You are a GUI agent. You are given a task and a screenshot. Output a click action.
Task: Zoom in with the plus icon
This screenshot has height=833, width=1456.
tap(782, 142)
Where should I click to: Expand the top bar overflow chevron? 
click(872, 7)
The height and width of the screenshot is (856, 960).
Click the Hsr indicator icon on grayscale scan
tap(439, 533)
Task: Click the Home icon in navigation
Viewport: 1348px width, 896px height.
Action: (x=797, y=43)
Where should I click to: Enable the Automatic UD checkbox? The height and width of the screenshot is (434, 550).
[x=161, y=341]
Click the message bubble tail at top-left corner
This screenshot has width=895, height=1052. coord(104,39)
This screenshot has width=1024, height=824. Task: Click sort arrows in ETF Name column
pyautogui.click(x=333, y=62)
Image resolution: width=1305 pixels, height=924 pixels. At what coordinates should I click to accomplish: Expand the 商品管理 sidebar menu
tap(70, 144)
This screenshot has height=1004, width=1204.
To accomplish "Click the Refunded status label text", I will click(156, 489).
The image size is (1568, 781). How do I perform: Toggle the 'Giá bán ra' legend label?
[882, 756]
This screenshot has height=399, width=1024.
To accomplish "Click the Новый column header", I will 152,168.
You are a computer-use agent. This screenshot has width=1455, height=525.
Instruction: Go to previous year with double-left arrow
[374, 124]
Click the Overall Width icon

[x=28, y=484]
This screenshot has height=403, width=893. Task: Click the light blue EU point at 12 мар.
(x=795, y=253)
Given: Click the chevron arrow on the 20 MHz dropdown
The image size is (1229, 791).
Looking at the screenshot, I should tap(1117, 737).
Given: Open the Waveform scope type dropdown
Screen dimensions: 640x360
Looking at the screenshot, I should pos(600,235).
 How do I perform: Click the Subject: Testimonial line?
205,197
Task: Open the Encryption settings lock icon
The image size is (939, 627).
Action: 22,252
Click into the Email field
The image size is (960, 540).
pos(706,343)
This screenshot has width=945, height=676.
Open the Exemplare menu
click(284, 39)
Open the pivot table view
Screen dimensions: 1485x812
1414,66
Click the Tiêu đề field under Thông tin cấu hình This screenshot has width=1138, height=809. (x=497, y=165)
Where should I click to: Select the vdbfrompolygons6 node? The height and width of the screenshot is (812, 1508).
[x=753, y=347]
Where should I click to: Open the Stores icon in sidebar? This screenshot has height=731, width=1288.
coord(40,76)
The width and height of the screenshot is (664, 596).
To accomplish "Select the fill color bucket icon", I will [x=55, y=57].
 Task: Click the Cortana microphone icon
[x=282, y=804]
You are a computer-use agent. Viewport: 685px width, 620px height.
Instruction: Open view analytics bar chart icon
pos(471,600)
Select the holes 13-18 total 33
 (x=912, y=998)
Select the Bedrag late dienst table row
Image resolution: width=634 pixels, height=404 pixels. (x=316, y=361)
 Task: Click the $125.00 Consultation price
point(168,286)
----
The request »
From the listing above, report each line that contains the string "Instruction". Letter case counts.

Response for this exercise »
Instruction: Go to previous year with double-left arrow
Instruction: Open view analytics bar chart icon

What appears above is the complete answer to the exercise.